J’ai fait des rencontres de folie, des découvertes littéraires incroyables et j’ai pu goûter à la chose qui me faisait vibrer le plus au fond de moi. C’était là ma place et je devais tout faire pour ne faire qu’enrichir ma passion. Alors merci à Cultura de m’avoir donner cette occasion. J’en garde un très bon souvenir, et si c’était à refaire, je n’hésiterai à foncer encore une fois.

 

Je songeais à toutes les pensées laissées dans les bassins, à ce morceau de moi que j’avais cédé à l’eau.

- Anomalie de Julie Peyr

Le royaume des larmes est mystérieux, n’y entre pas qui veut.

Pleurer des rivières de Alain Jaspard

Les têtards, vous savez, il y a des gens qu’il ne faut pas approcher. Vous apprendrez ça. Il y a des gens qui vont vous assombrir le ciel, qui vont vous voler la joie, qui vont s’asseoir sur vos épaules pour vous empêcher de voler. Ceux-là, vous les laissez loin de vous.

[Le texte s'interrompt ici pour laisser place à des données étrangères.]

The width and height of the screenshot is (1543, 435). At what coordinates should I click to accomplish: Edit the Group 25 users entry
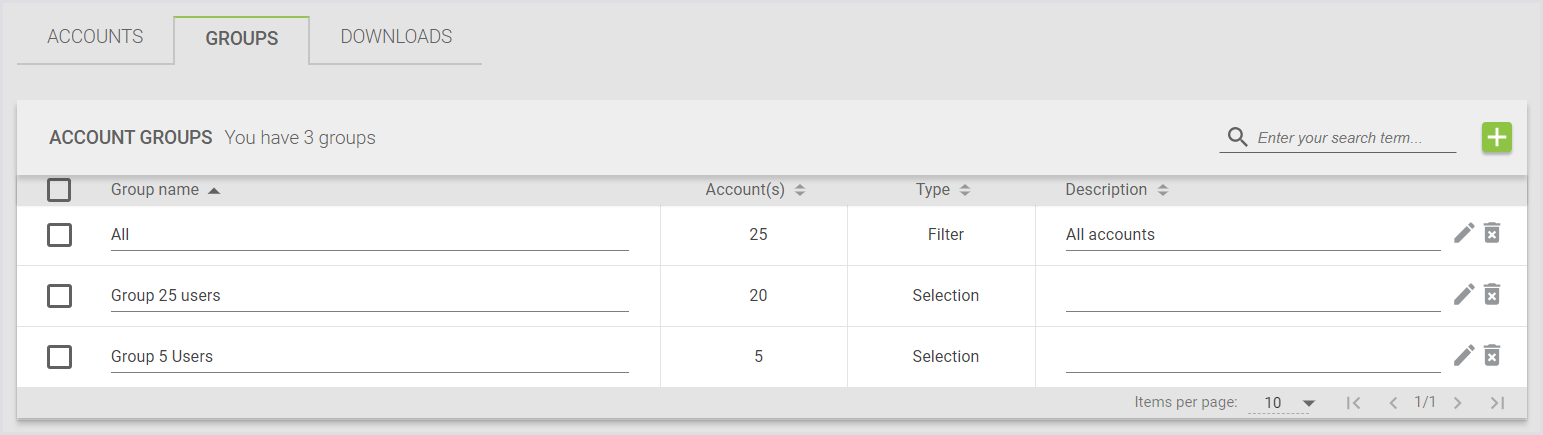tap(1464, 295)
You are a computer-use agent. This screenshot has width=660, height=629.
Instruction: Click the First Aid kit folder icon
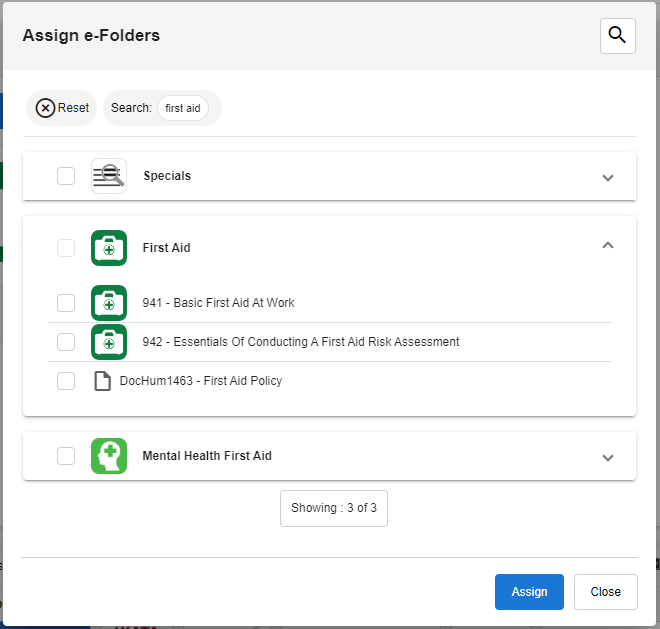point(109,248)
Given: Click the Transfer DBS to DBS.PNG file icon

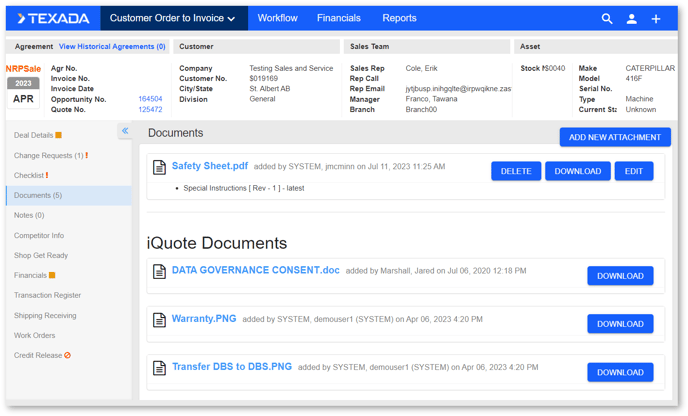Looking at the screenshot, I should [159, 368].
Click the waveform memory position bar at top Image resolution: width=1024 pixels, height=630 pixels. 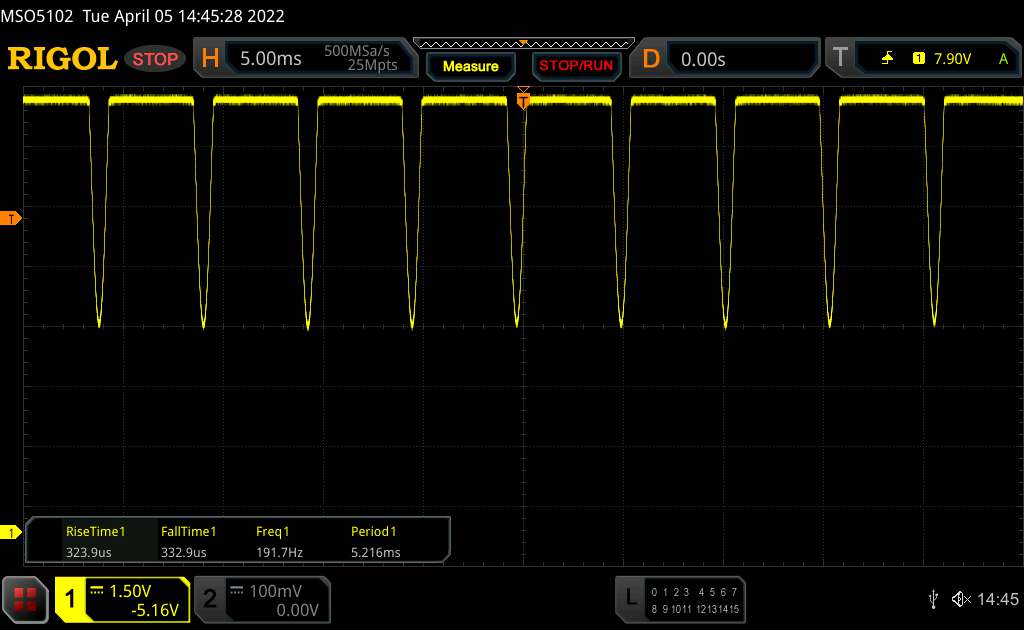point(523,43)
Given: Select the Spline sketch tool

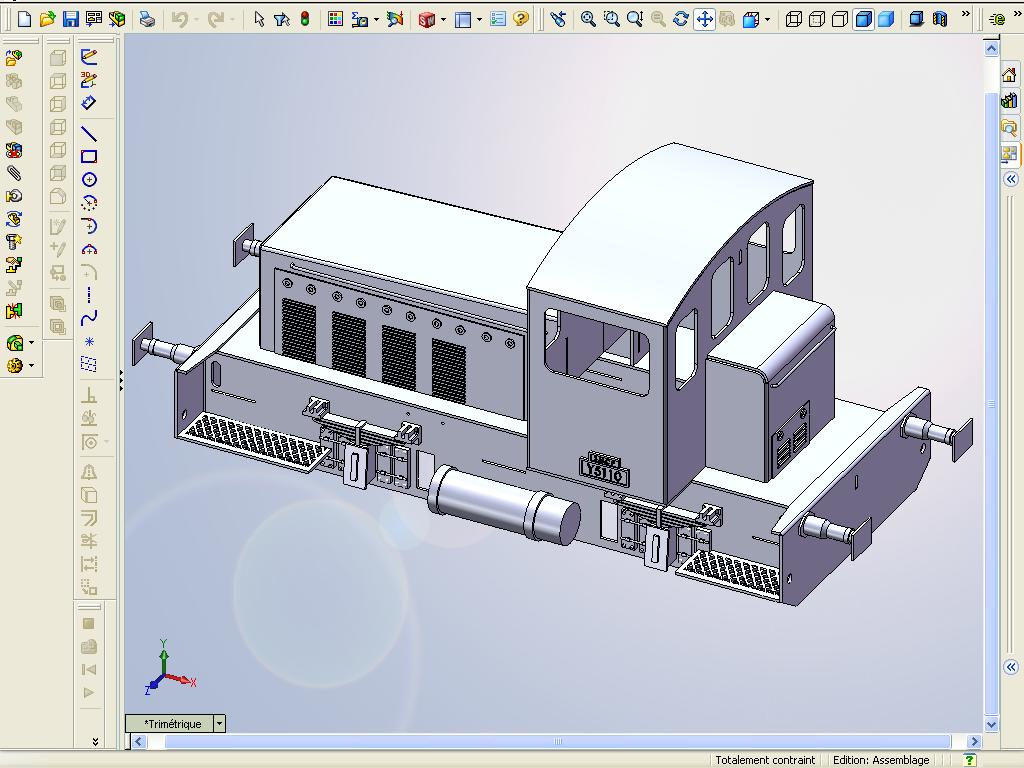Looking at the screenshot, I should 89,318.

La vraie vie de Adeline Dieudonné

Les vagues sont hautes ce soir. Elles me frappent, me rouent de coups, s’abattent sur moi avec toute la brutalité nécessaire. À cet instant c’est exactement ce que j’attends d’elles. Qu’elles m’assomment. Me foutent la tête sous l’eau.

La tête sous l'eau de Olivier Adam

Il existe peu de femmes véritablement misanthropes, qui osent porter la responsabilité de ne pas être actives ni sociables. Le laisser-aller d’un homme est souvent considéré comme plus naturel, voire poétique. Celui de la femme est contre nature.